Gove was reviled among Tories when he stabbed Johnson in the back after last year’s referendum. Instead of supporting the foreign secretary’s bid to become prime minister, he ran himself – and failed miserably.

But Gove, who was Vote Leave’s campaign chair, is now the comeback kid. He and Johnson jointly wrote a letter to May last month, warning her not to deviate from their hard Brexit line, according to the Mail on Sunday.

After a terrible two weeks, in which the Cabinet has started to fall apart, May’s position is again precarious. There are now 40 Tory MPs who want her to quit, according to the Sunday Times.

If the prime minister is either kicked out or quits, the Tories will need to pick a new leader. The party’s MPs will first whittle the field of candidates down to two; the members will then choose who becomes leader and, hence, prime minister.

The first stage of the process is likely to result in a battle between a hard Brexiter and a soft one. Gove is looking more and more like the standard bearer of the hardliners. Johnson’s star has faded, not least because his incautious comments may lead to a British woman being locked up for an extra five years in an Iranian jail.

David Davis no longer looks such a strong contender either, because he is not on top of his brief of negotiating Brexit.

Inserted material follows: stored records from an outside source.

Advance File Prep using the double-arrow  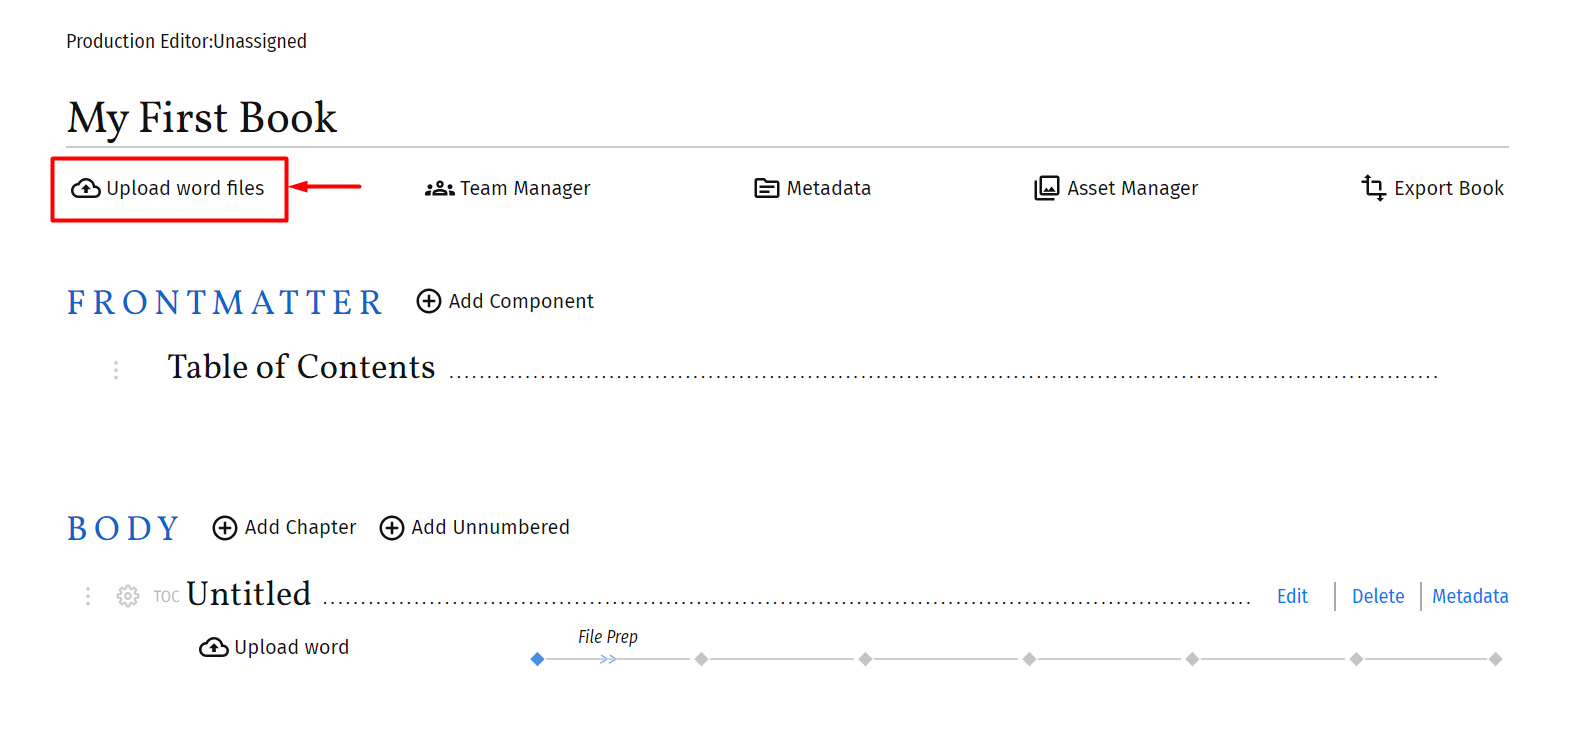608,659
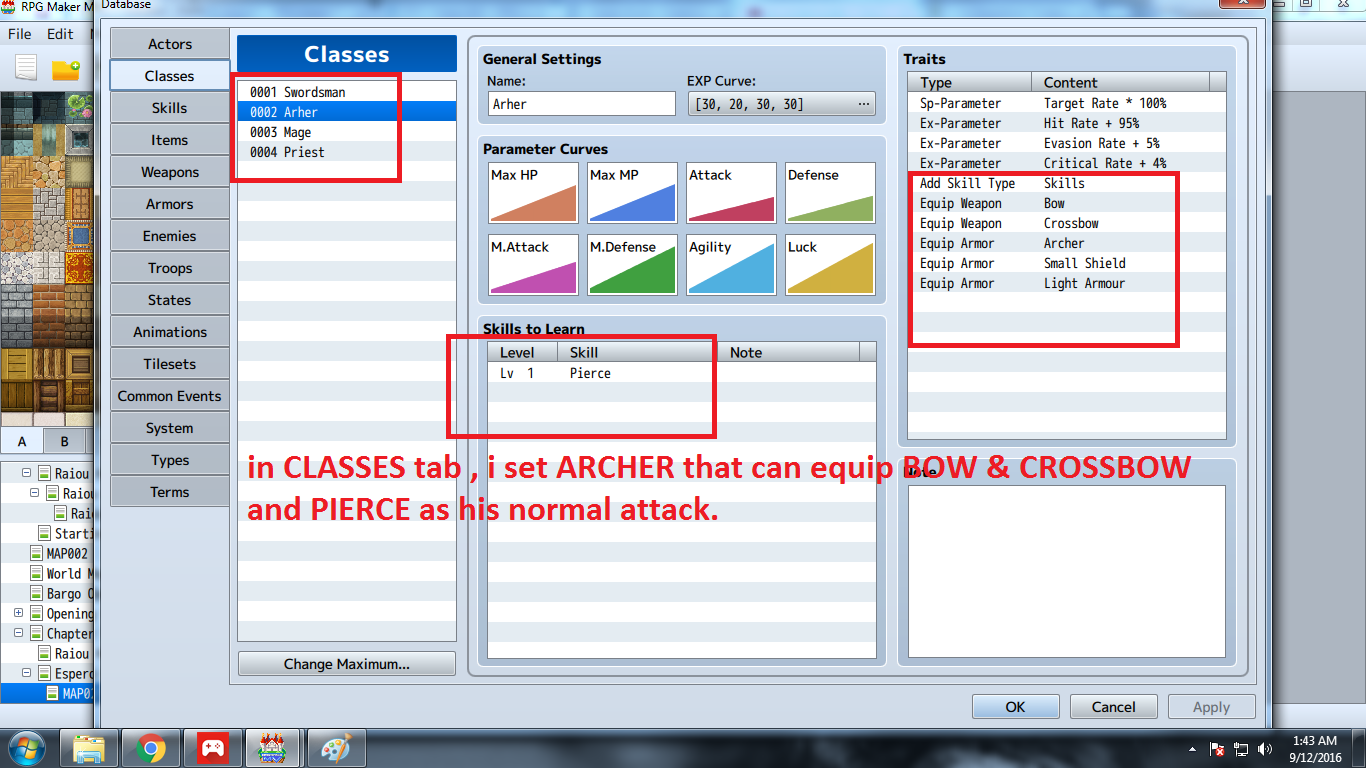Open Chrome from the taskbar

(151, 748)
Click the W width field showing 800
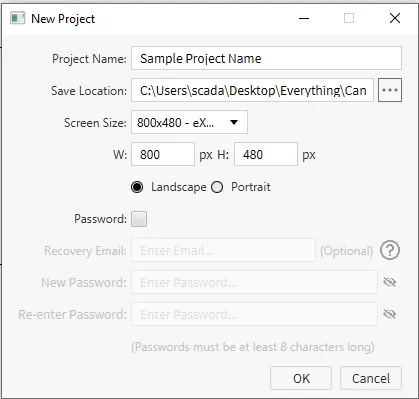Screen dimensions: 419x399 coord(163,154)
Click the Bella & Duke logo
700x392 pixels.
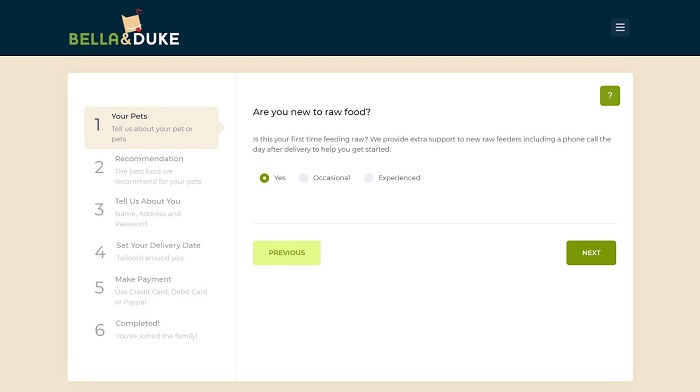[x=124, y=28]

Dominic Cummings, Gove’s former aide, has branded the Brexit secretary as “thick as mince” and “lazy as a toad” – a barb that has stuck. Meanwhile, Priti Patel has been forced to quit the Cabinet because of her freelance foreign policy and nobody takes Liam Fox seriously.

If Gove emerged as the hard Brexiter candidate, he would be favourite to win the contest against any soft Brexiter, because Tory party members are enthusiastic to burn our bridges with the EU.

What sort of Brexit would we then get? Gove is trying to sound emollient. On the BBC’s Andrew Marr Show today, he said he wouldn’t stop May offering more money to the EU to get a deal – despite the fact that he shares the blame for Vote Leave’s lie that we send £350 million a week to the EU.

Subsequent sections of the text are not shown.